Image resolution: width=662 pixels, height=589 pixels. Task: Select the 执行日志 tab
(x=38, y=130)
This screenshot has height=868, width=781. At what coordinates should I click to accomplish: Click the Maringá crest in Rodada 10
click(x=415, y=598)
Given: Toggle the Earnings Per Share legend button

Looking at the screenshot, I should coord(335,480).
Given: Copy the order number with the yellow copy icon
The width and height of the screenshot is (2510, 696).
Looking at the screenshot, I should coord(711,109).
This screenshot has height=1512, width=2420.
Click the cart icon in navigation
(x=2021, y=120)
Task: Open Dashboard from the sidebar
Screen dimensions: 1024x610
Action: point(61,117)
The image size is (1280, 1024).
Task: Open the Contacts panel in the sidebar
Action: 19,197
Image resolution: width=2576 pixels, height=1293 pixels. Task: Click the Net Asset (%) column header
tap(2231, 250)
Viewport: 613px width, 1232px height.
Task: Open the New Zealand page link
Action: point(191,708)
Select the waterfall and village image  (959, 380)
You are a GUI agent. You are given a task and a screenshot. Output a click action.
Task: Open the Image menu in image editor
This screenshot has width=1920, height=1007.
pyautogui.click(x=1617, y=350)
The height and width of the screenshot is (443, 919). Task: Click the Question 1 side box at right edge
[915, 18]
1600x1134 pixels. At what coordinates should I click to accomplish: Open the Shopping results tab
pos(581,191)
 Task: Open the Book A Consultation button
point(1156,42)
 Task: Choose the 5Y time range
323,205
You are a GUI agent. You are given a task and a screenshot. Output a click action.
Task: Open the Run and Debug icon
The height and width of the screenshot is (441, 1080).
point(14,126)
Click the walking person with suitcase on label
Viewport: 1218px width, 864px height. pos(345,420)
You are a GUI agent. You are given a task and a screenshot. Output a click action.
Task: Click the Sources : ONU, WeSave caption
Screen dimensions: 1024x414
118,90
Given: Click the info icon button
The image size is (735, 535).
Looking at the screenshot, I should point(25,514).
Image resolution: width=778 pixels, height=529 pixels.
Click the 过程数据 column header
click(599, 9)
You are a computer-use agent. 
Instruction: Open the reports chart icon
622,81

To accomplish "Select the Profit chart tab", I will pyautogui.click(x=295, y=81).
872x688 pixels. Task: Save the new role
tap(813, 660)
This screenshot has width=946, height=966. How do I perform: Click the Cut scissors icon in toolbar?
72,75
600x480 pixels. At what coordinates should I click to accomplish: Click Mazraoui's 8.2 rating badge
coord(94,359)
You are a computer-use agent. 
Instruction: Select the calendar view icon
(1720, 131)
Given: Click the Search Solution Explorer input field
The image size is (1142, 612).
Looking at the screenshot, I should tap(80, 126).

What the task asks. In the listing above, locate the line with "Select the waterfall" and the line with "Task: Open the Run and Debug icon", then extract exactly those lines and every line between them, and nothing more.

Answer space.
Select the waterfall and village image  (959, 380)
You are a GUI agent. You are given a task and a screenshot. Output a click action.
Task: Open the Image menu in image editor
This screenshot has width=1920, height=1007.
pyautogui.click(x=1617, y=350)
The height and width of the screenshot is (443, 919). Task: Click the Question 1 side box at right edge
[915, 18]
1600x1134 pixels. At what coordinates should I click to accomplish: Open the Shopping results tab
pos(581,191)
 Task: Open the Book A Consultation button
point(1156,42)
 Task: Choose the 5Y time range
323,205
You are a GUI agent. You are given a task and a screenshot. Output a click action.
Task: Open the Run and Debug icon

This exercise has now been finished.